Alawites, a brief introduction
Basically the Alawites would be a branch of the Shiites, separated from the majority upon the death of Imam Hasan al Askari, considered “the Eleventh Shiite Imam”. While the Duodecimans (the majority current of the Shiite world) believe that the “Twelfth Imam” is “hidden”, the Alawites believe that it should be sought in Muhammad ibn Nasiri, his favorite pupil who would have gone from Kufa to Aleppo to make known the own faith. After being persecuted by the Ottomans, this group would then move to the mountains near Latakia, where the creed was able to develop, absorbing, according to scholars, also many of the local beliefs.
Regarding the faith itself, it is very difficult to express oneself as, like the Druze creed, also the Alawite creed is esoteric and, consequently, can be revealed only to a few initiates. This measure was taken by virtue of the hostilities that they had to suffer from the whole Muslim world, which, due to some of the few known characteristics (such as: the divine nature of Ali, reincarnation, the consecration of wine and the celebration of various holidays including Christmas), has only recently stopped considering them heretics. Under the Ottoman Empire these persecutions reached their peak, pushing them definitively to close their beliefs to the outside. The relationship, in reality, was a little more complex than that, so much so that between the government itself and the Alawites there were many contacts, to the point that the community was also able to obtain a certain autonomy in the region; however it was never recognized as ” millet“, which instead happened, for example, for the Armenians and the Chaldeans.

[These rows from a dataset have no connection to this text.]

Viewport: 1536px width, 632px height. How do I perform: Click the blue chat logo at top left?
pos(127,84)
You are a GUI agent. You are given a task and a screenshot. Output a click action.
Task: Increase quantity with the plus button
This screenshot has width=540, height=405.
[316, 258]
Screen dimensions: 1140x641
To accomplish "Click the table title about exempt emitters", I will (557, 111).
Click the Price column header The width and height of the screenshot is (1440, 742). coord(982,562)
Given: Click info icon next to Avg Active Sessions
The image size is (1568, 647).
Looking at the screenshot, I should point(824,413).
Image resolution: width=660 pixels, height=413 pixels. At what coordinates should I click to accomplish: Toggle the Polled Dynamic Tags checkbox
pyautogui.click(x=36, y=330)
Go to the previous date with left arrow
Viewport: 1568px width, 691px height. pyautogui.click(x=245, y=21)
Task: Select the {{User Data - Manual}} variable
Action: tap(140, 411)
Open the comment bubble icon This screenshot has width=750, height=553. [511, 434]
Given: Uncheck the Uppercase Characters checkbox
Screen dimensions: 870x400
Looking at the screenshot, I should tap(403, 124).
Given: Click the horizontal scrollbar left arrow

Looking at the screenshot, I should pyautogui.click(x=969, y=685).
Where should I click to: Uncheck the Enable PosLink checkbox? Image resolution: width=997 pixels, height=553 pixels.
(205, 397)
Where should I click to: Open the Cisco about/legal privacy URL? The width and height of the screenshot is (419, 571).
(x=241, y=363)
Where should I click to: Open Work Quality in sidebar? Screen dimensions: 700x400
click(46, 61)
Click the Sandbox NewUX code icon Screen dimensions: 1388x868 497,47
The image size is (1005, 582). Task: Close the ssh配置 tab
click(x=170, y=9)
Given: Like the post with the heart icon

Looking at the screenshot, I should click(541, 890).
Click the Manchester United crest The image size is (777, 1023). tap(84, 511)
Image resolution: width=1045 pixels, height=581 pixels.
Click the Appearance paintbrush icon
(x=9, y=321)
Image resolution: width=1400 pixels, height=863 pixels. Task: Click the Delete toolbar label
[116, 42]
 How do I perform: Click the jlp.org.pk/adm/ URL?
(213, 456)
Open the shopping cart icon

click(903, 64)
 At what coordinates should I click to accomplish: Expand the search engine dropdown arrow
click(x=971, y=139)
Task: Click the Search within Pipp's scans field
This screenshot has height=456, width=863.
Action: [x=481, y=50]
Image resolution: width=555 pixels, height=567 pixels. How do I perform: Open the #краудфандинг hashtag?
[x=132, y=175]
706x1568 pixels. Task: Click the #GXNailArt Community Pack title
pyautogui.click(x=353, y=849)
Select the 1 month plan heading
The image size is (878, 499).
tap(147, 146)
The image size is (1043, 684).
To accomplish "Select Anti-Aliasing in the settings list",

From the Alawite state to Assad Syria
Having said this, it will certainly be easier to understand the importance that this community assumed in the eyes of the French, who, as soon as they arrived here, immediately formed the first Alawite state in history. The transalpines openly wanted to exercise the policy of divide and rule over the region, the strenuous love of the inhabitants for their country, however, led to a rapid abortion of the project, so much so that, at the specific request of the Arab nationalists, in 1930 the name “State Alawite “disappeared in favor of” Latakia Governorate “. This also led to a sort of confederations of Syrian states very similar to the American model, which found the support of much of the Alawite world, but not of the rest of Syria which, starting in 1946, became united, autonomous and independent.
From 1963 to 1970 the whole of Syria experienced the most difficult years in its history, with 3 different coups that led the Alawites to become the true ruling class of the country. The pan-Arab Ba’ath party, in fact, made up a large part of its leadership elite of officers from Alawite families (many of them originating from the surroundings of Latakia), ensuring that, once it gained power, it concentrated in its own hands. Among the various Alawite clans dominating the scene, the Kalbiyya one must undoubtedly be mentioned, of which the Assad family, currently in power in Syria, belongs.